From another corner of the packed room, Italian director Bernardo Bertolucci blows Clayburgh a kiss. "When I met Jill, I ; sensed a kind of allure,” he says. “She was quite a superstar and at the same time, she is someone you could meet on the subways.” Given the eclectic nature of Manhattan subway riders, Clayburgh could indeed be a metropolitan straphanger. Wearing high boots, a flowing orange skirt and an embroidered vest, she combines expensive chic with the touch of flakiness that is the hallmark of the well-heeled New Yorker. And Clayburgh is a natural for the role. Born on Manhattan's fashionable Upper East Side, she attended an exclusive girls’ school and the equally selective Sarah Lawrence College. But a classmate
introduced her to summer stock, and after graduation Clayburgh served an apprenticeship at Boston's Charles Playhouse, where she met AI Pacino, whom she lived with for five years. Now married to playwright David Rabe (Streamers), Clayburgh still reminisces with Pacino about such trivia as catching mice in their apartment: she used a mousetrap; he preferred to catch them in paper bags and set them free.
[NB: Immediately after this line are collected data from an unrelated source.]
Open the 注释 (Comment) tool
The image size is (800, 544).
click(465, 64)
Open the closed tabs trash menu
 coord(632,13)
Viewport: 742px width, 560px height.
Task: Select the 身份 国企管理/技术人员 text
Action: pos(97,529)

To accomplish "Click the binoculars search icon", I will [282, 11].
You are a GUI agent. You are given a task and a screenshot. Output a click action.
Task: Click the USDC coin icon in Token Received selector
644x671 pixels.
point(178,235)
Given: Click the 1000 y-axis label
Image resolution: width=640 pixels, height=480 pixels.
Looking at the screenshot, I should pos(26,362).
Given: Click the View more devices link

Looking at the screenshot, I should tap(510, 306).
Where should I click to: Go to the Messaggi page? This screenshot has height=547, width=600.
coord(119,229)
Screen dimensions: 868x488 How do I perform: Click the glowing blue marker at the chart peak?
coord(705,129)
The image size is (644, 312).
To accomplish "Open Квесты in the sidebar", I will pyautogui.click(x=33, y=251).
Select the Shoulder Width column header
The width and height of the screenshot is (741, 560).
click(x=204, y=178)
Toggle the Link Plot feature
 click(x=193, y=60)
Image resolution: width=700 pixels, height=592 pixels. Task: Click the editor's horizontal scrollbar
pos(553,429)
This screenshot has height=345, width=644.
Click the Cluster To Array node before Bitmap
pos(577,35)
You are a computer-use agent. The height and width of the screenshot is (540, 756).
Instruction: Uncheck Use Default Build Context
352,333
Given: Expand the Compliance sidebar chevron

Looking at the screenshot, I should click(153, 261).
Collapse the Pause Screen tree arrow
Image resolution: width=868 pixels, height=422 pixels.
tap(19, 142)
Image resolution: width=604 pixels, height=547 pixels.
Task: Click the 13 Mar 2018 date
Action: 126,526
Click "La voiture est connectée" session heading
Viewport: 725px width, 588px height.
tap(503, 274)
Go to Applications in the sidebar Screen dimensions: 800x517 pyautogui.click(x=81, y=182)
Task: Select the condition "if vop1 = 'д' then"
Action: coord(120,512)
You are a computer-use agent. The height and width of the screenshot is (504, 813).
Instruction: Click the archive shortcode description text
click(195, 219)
Clayburgh drew approving notices for her roles in several Broadway musicals including The Rothschilds and Pippin, but her first major film appearance in Gable and Lombard was the kind of over-produced bomb that has ended many a promising career. Clayburgh, however, drew some favorable comment and landed parts in Silver Streak and Semi-Tough. Still, critics were unprepared for the dramatic range Clayburgh exhibited in Paul Mazursky’s An Unmarried Woman, which earned her an Academy Award nomination.
“She gave an absolutely fascinating performance,” recalls Bertolucci, who cast
Clayburgh in Luna when the film’s schedule conflicted with Liv Ullman’s, his original choice. “Bernardo didn't ask me to read from a script because he hadn’t written one yet,” says Clayburgh. “But I knew he was auditioning me all the same. I was very nervous and I wore very high heels. I towered over him. ”
By the time filming began, the awkwardness was gone. “It was a fantastic experience for me,” says Clayburgh. The memory brings new animation to her face: “I don’t think it took particular courage to make this film, not even with the very explicit sex scenes. Everyone knows actors do wild things. I mean look at Nicholson and Brando. I guess if you work with a European director, you take your clothes off.”
Whatever her state of cinematic dishabille, Clayburgh claims Luna was good for her. “Before this, everywhere I went they said, ‘Here comes An Unmarried Woman.’ Now they can say, 'Here comes that crazy mother,’ ” she says, adding: “But they won't say that forever either.”